Airlines are likely to close the outgoing financial year with 22-23 per cent traffic growth, making it one of the best for the sector, even though the pressure on their bottom line is increasing as oil prices are on a northward-ho, says a report. “Airlines are maintaining healthy load factors backed by low fares. But since oil prices are on an uptrend, impact on profitability in Q4 is inevitable as average ATF price during the quarter are 37.9 per cent higher YoY, while the yields continue to remain under pressure,” says an Icra report. The fuel cost per ASKM increased to Rs 1.16 in January from a low of Rs 0.82 a year ago, and the same is expected to increase further in February and March, according to Icra. Backed by competitive pricing, the industry reported stellar passenger load factor of 84.4 per cent during the first 10 months of the year, which is also one of the best amongst the key markets in the world. The PLF stood at 88.3 per cent in January. The aviation industry has reported YoY passenger traffic growth of 23.2 per cent during the first 10 months of the current financial year and is heading towards completing one of the best years in terms of passenger traffic growth, says the report.

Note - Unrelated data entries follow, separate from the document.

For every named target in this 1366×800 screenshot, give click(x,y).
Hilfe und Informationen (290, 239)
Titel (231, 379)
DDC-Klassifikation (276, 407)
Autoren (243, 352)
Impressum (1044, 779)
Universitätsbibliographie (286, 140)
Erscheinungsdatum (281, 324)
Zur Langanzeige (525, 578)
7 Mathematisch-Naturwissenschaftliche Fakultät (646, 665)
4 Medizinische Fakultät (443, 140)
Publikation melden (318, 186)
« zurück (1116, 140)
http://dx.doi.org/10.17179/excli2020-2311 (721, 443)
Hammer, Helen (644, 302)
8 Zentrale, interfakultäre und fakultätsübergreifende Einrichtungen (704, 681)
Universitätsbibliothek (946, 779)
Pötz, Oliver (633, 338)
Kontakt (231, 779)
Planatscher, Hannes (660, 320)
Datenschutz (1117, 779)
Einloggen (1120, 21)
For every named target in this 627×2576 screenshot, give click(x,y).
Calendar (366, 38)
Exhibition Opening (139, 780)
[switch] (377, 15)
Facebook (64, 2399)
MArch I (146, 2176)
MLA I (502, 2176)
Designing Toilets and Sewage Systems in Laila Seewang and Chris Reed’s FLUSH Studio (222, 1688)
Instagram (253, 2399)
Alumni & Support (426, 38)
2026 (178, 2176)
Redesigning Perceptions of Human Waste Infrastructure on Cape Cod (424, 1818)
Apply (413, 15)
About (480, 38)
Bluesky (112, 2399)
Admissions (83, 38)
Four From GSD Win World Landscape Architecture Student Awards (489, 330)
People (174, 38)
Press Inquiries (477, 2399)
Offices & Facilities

The domestic passenger growth for last five years stood at 12.9 per cent, 5.3 per cent, 4.6 per cent, 15.5 per cent and 22.1 per cent, and the industry is likely to surpass the last year growth rate, making the domestic market the fastest growing in the world.
In January, traffic growth rose to healthy at 25.3 per cent, while the international traffic growth was moderate at 8.8 per cent. For the full year till January however this is the highest in world with 17.8 per cent growth in traffic.
The industry capacity, measured in available seat kilometres or ASKMs, reported 20.6 per cent YoY growth during the first 10 months of the year. Except Air Costa and Air Pegasus (which halted operations since August 2016), all the airlines reported capacity growth during the year.